WHAT YOU SHOULD DO: Render the part of the items that opens with the line containing "Collapse the SERVER1 tree node" and closes with the line containing "Action: (263, 108)" as a numbered list, both of those lines included and blank lines left out.
———
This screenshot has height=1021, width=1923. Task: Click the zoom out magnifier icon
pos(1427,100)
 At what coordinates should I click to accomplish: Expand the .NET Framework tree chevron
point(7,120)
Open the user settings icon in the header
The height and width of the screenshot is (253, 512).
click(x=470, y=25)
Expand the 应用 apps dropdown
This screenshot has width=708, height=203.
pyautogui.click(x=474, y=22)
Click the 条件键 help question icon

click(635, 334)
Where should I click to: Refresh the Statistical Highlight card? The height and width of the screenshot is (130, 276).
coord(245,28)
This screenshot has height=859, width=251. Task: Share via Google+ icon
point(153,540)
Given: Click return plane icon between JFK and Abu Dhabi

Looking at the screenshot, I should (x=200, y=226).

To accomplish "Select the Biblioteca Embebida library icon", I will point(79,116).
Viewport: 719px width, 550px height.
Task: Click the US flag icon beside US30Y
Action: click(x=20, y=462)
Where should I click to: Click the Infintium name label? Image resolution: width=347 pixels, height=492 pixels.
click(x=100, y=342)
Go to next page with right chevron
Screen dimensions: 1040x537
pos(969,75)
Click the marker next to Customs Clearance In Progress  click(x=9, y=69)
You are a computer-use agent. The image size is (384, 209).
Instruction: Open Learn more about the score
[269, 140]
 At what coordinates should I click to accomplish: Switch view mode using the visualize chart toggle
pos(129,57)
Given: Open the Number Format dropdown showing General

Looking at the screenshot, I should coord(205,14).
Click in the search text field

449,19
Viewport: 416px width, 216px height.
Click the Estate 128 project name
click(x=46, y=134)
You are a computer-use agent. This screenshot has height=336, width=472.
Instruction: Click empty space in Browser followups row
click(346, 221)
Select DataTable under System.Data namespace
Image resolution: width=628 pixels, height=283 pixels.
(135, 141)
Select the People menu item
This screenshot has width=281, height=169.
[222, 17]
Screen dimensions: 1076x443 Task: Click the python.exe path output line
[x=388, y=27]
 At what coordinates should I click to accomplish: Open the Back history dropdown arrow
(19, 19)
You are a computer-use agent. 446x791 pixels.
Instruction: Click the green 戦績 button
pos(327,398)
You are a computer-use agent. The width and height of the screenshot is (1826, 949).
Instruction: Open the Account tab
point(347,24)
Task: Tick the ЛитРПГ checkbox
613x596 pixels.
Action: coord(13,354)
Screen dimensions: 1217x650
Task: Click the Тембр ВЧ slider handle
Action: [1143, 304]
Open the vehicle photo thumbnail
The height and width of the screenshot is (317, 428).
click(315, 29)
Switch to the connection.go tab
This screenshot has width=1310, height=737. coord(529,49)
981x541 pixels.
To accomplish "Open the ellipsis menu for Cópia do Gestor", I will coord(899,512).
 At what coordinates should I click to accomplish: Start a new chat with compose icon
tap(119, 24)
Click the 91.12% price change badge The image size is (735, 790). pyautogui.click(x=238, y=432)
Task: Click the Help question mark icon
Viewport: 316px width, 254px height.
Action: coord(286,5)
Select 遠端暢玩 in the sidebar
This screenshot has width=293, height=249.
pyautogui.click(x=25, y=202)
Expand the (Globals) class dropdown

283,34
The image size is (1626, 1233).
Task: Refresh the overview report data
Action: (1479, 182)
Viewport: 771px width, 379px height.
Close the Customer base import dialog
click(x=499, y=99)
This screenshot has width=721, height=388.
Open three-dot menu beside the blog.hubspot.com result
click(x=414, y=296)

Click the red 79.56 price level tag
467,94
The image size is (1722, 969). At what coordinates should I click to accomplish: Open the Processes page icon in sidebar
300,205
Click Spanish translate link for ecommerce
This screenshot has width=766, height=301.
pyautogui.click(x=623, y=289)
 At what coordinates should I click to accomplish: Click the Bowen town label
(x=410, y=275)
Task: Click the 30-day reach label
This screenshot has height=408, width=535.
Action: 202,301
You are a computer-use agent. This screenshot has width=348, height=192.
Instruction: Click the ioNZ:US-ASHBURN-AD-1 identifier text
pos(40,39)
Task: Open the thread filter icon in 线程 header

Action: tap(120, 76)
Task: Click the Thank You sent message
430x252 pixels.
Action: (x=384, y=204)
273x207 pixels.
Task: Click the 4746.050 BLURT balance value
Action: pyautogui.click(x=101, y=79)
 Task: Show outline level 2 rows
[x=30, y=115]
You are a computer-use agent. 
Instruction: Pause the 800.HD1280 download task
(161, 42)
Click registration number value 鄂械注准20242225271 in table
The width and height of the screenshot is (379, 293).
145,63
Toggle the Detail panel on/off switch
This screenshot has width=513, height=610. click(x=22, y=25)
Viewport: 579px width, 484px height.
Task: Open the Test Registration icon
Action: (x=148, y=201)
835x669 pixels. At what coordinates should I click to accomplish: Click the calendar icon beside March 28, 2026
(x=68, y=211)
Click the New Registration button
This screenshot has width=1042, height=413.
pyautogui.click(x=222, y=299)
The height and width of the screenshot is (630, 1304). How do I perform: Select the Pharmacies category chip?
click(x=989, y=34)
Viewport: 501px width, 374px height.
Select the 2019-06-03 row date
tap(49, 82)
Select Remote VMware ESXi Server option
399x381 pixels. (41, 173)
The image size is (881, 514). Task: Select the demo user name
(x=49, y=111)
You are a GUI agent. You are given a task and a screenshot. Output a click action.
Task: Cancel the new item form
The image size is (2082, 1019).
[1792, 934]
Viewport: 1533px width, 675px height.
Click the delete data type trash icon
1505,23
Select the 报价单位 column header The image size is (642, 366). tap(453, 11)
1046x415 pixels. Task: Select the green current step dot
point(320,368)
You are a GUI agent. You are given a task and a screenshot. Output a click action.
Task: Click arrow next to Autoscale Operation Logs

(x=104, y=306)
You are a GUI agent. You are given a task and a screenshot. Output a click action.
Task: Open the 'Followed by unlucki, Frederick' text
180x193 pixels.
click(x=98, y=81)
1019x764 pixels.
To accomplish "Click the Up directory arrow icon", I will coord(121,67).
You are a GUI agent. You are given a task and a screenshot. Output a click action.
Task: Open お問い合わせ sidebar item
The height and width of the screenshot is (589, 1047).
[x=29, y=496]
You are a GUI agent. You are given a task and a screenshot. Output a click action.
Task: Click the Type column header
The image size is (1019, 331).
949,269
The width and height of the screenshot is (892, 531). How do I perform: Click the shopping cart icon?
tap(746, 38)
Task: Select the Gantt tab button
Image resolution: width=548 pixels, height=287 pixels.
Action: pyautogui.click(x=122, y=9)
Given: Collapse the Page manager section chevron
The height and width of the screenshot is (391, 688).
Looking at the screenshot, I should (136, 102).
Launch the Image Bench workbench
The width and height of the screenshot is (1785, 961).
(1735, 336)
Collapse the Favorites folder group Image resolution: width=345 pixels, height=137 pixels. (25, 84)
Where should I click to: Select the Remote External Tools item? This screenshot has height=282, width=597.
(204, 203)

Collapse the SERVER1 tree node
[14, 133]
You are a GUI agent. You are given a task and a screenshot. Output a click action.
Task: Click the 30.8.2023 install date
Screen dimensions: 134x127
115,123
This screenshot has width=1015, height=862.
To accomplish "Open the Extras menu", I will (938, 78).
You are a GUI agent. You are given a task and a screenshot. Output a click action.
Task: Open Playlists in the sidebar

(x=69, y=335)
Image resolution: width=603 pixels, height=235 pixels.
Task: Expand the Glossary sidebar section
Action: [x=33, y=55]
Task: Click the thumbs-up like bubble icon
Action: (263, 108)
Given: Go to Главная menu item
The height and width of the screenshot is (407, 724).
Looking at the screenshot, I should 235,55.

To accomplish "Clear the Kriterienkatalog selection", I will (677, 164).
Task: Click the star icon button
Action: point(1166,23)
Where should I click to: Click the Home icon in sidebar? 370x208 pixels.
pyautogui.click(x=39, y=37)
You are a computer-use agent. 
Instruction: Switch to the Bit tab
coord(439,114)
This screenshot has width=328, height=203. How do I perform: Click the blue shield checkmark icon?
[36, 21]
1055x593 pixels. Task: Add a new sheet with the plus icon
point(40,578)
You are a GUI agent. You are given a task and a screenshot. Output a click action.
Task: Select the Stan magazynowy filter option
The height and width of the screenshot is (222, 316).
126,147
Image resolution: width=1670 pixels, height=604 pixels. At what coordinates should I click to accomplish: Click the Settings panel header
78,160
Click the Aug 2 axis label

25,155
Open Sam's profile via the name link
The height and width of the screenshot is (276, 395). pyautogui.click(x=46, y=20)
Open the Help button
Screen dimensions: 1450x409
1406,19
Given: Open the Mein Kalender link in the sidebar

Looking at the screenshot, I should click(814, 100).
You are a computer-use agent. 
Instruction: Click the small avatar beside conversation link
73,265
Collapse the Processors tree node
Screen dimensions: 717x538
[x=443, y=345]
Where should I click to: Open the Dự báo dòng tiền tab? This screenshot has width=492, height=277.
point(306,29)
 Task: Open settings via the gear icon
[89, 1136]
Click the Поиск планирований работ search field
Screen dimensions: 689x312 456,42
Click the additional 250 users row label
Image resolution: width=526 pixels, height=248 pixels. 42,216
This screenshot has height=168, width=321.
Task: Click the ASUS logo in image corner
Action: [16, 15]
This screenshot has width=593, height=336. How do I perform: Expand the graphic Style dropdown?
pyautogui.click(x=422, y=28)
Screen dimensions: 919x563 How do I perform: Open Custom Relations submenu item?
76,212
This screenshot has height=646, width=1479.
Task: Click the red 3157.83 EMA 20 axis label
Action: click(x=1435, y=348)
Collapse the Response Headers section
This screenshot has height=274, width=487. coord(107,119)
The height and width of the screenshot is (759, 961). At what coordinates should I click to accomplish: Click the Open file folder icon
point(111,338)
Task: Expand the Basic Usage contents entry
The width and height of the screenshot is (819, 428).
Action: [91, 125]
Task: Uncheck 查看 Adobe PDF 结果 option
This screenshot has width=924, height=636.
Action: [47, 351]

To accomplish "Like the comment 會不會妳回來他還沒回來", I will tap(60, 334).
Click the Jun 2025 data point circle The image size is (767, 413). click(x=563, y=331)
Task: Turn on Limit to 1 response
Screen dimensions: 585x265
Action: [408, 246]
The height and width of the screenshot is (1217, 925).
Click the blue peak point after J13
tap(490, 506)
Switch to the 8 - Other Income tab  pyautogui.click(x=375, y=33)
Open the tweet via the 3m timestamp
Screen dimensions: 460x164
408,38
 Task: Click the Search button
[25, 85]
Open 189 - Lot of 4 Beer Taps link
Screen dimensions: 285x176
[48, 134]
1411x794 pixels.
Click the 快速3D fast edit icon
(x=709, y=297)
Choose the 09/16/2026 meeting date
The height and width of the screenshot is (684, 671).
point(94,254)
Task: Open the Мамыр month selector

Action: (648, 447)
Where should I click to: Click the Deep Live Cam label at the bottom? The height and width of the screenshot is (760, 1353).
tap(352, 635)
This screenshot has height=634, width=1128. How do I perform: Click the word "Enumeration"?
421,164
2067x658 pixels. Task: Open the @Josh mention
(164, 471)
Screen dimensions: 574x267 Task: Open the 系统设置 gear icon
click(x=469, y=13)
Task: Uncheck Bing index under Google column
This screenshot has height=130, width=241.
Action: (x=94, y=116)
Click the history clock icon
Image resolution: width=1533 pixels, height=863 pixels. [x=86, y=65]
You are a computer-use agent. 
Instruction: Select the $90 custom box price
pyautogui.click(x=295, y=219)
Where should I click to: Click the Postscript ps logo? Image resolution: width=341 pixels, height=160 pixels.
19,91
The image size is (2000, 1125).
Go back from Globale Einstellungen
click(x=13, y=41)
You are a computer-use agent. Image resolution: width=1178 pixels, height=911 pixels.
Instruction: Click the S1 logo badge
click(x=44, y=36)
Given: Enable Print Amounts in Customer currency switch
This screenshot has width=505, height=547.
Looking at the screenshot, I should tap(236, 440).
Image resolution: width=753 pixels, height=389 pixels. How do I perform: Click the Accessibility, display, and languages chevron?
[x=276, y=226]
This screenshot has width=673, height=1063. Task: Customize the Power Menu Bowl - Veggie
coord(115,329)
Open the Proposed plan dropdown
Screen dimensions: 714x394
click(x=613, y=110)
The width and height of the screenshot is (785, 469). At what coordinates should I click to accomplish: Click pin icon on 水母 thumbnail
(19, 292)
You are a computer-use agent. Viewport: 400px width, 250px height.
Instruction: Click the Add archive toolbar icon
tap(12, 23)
———
ANSWER:
1. Collapse the SERVER1 tree node
2. [14, 133]
3. You are a GUI agent. You are given a task and a screenshot. Output a click action.
4. Task: Click the 30.8.2023 install date
5. Screen dimensions: 134x127
6. 115,123
7. This screenshot has width=1015, height=862.
8. To accomplish "Open the Extras menu", I will (938, 78).
9. You are a GUI agent. You are given a task and a screenshot. Output a click action.
10. Task: Open Playlists in the sidebar
11. (x=69, y=335)
12. Image resolution: width=603 pixels, height=235 pixels.
13. Task: Expand the Glossary sidebar section
14. Action: [x=33, y=55]
15. Task: Click the thumbs-up like bubble icon
16. Action: (263, 108)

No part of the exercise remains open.